=== PASSAGE SHOWN ===
═══
Violent History Preserved in Hayabusa's Asteroid Grains
Far from asteroids being quiet, peaceful objects drifting through space, analysis of dust samples from asteroid 25143 Itokawa has shown they are violently sandblasted by micrometeorites.
The world's first asteroid sample return mission is providing some stunning insights to the evolution of the primordial pieces of rock floating around in our solar system.
But far from asteroids being quiet, peaceful objects drifting through space, analysis of the tiny dust samples from the surface of near-Earth asteroid Itokawa has shown they are constantly - and violently - sandblasted by micrometeorites.
It's fair to say that the Hayabusa asteroid sample return mission wasn't the luckiest of spacecraft. It was fried by a huge solar flare shortly after launch in 2003. Mission controllers lost control of the probe during the 2005 rendezvous with its target, asteroid 25143 Itokawa. And then the sample collection mechanism failed when it did finally "land" the 550-meter wide space rock.
But ultimately, the Japanese mission became the symbol of human ingenuity when, on June 13, 2010, the robotic spacecraft limped back to Earth and released its sample return capsule before burning up over the Australian Outback. The capsule landed safely and, after a nervous wait, scientists made the discovery that asteroid dust had miraculously drifted into the sample return capsule despite the failure of the sample return mechanism.
It had been fried, bumped, spun, lost and then found again, but Hayabusa completed its mission and scientists are now uncovering the incredible science locked inside the 1,500 tiny grains of asteroid dust.
Now, by studying just five of these grains, scientists of Okayama University, Japan, have found that Itokawa is constantly shaped by high-speed micrometeorites. The tiny grains, down to the size of 40 microns - or half the width of a human hair - were studied under a microscope and the results were published in Proceedings of the National Academy of Sciences on Feb. 27.
Tiny craters, fractures and even fused micrometeorites embedded in the grains are evident in the samples. The micrometeoroids must measure in the nanometer scale to explain the craters. What's more, they had to be moving at speeds of between 3 to 6 miles per second (5 to 10 kilometers per second). That's 11,000 to 22,000 mph (18,000 to 36,000 kmph)! In other words, even on microscopic scales, the environment asteroids are exposed to is a violent one.
═══
=== DATASET SECTION ===

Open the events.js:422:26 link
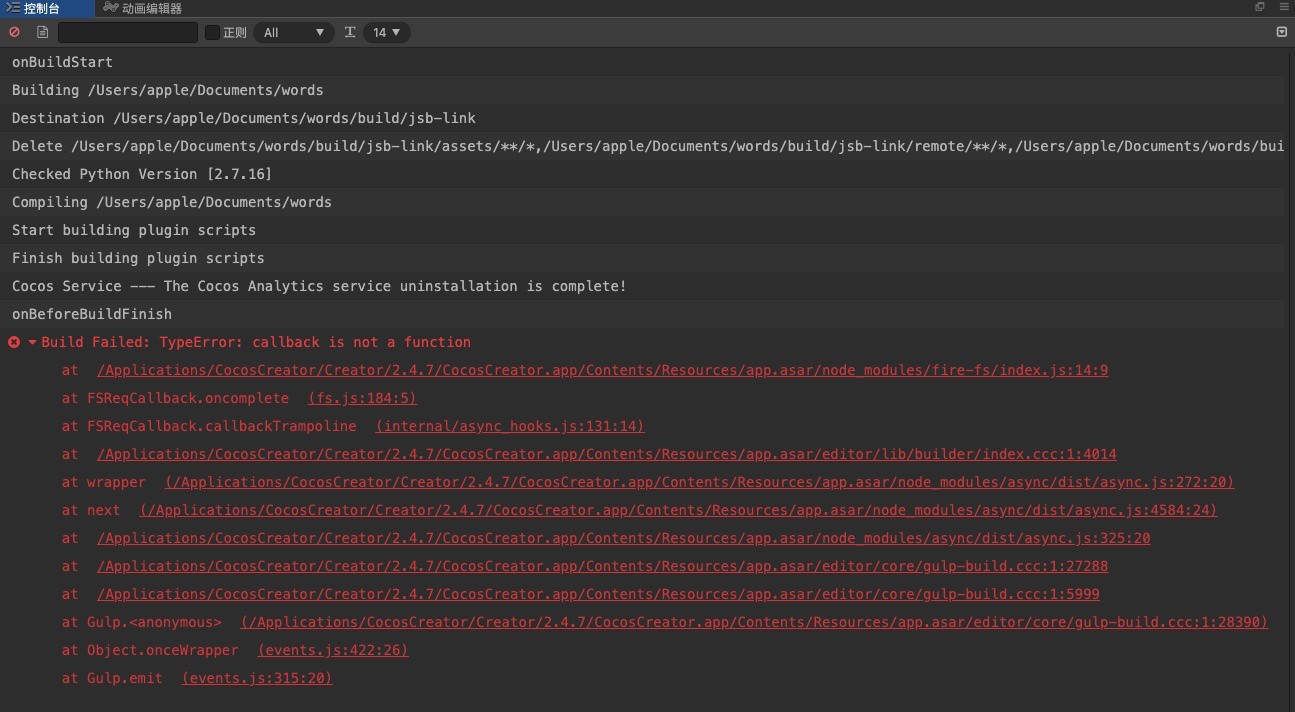Viewport: 1295px width, 712px height. (333, 650)
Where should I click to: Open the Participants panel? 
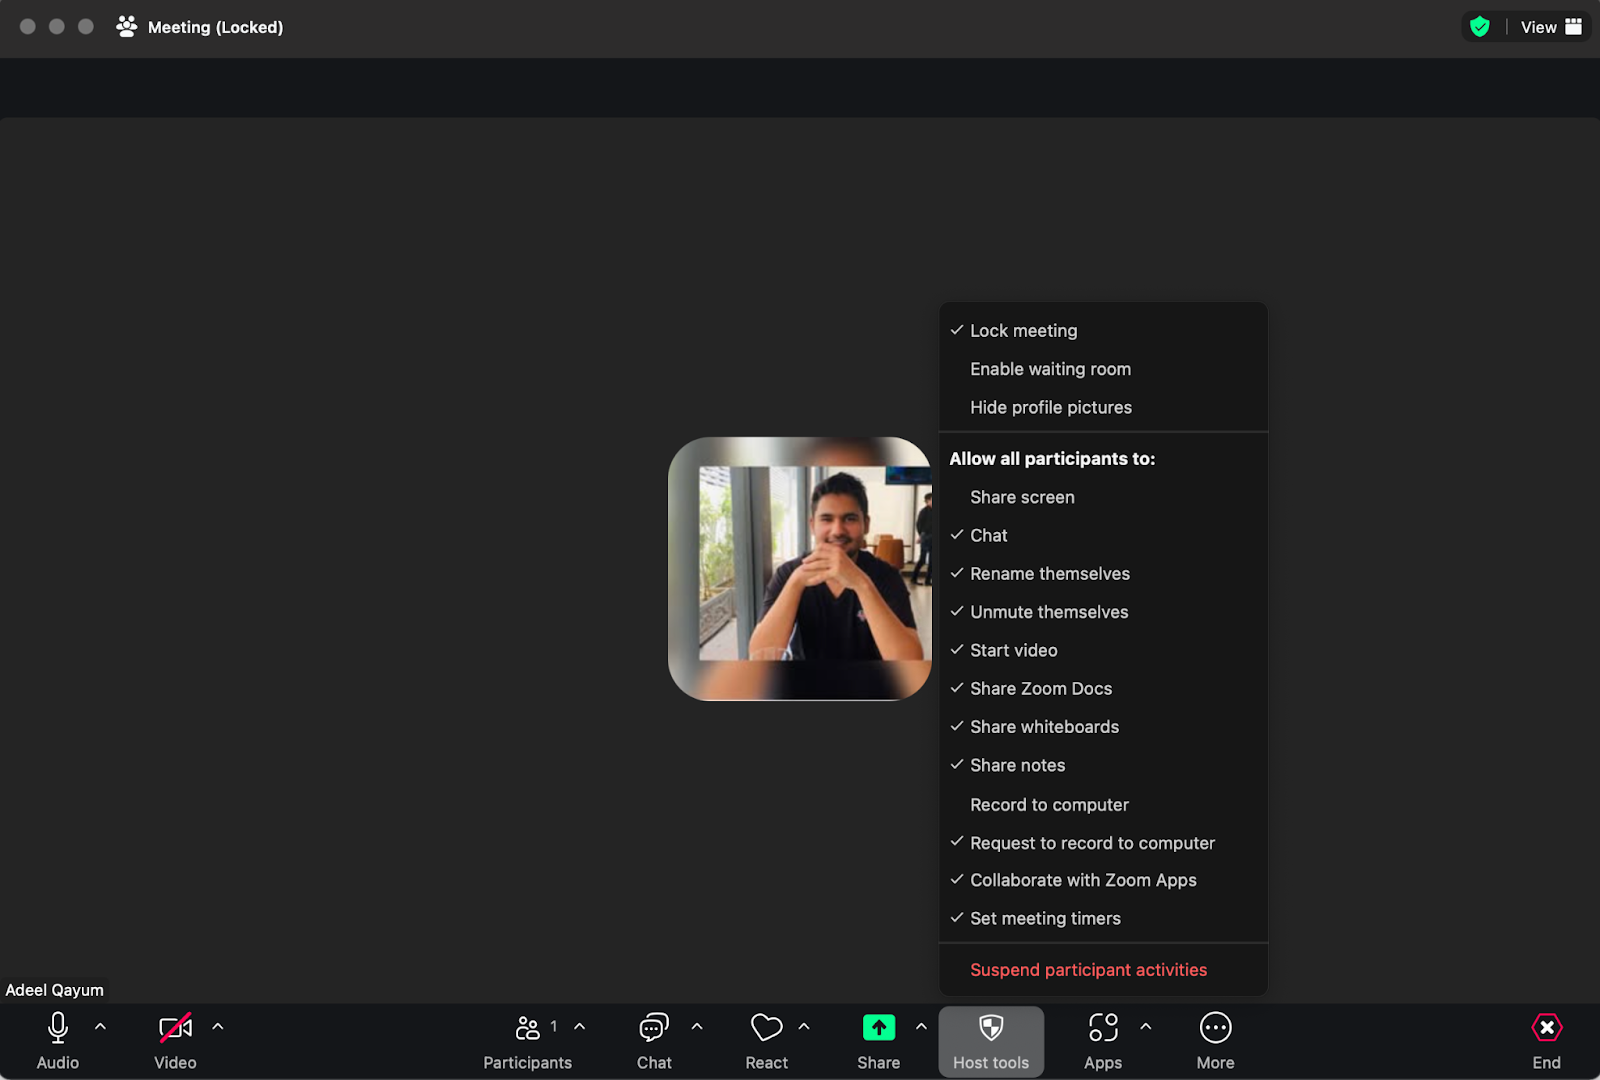(x=528, y=1040)
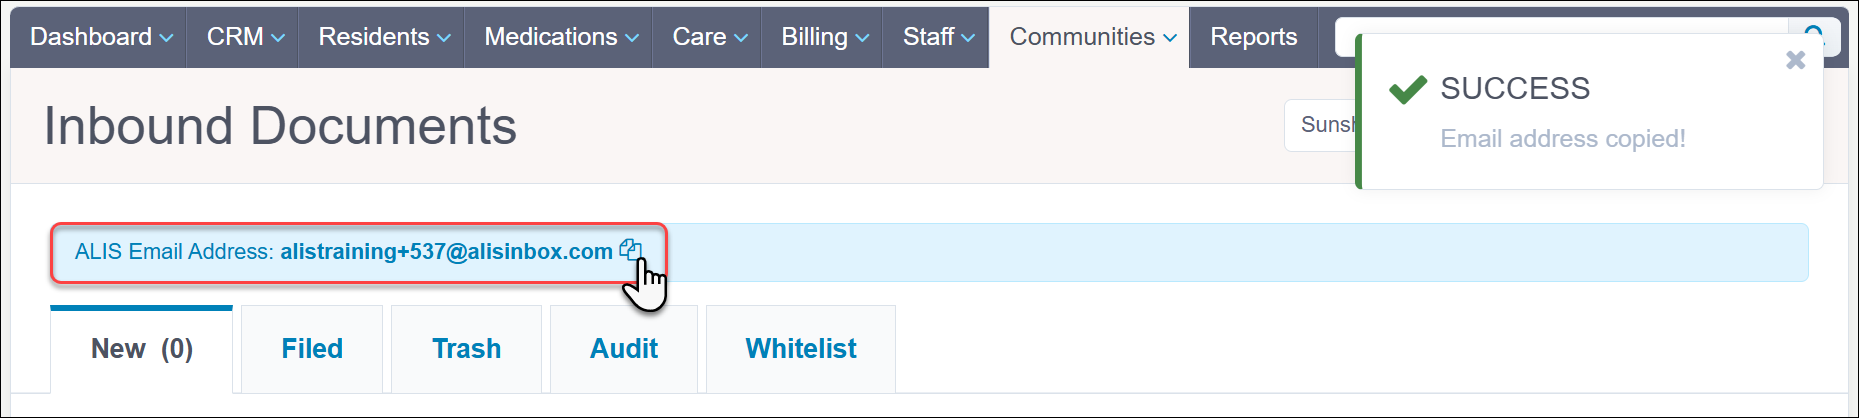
═══
=== PROBLEMS TO WORK ON ===
A - Translate this sentence from the Hayabusa article into Spanish: "Tiny craters, fractures and even fused micrometeorites embedded in the grains are evident in the samples."
B - Answer these questions from the Hayabusa article:
(i) In what year was the spacecraft launched?
(ii) On what date did the spacecraft return to Earth?
(iii) How many grains did the Okayama University scientists study?
The listing above is separate material, unrelated to the Hayabusa article.

=== PER-TASK OUTPUTS ===
A - En las muestras se aprecian diminutos cráteres, fracturas e incluso micrometeoritos fusionados incrustados en los granos.

B -
(i) 2003
(ii) June 13, 2010
(iii) Five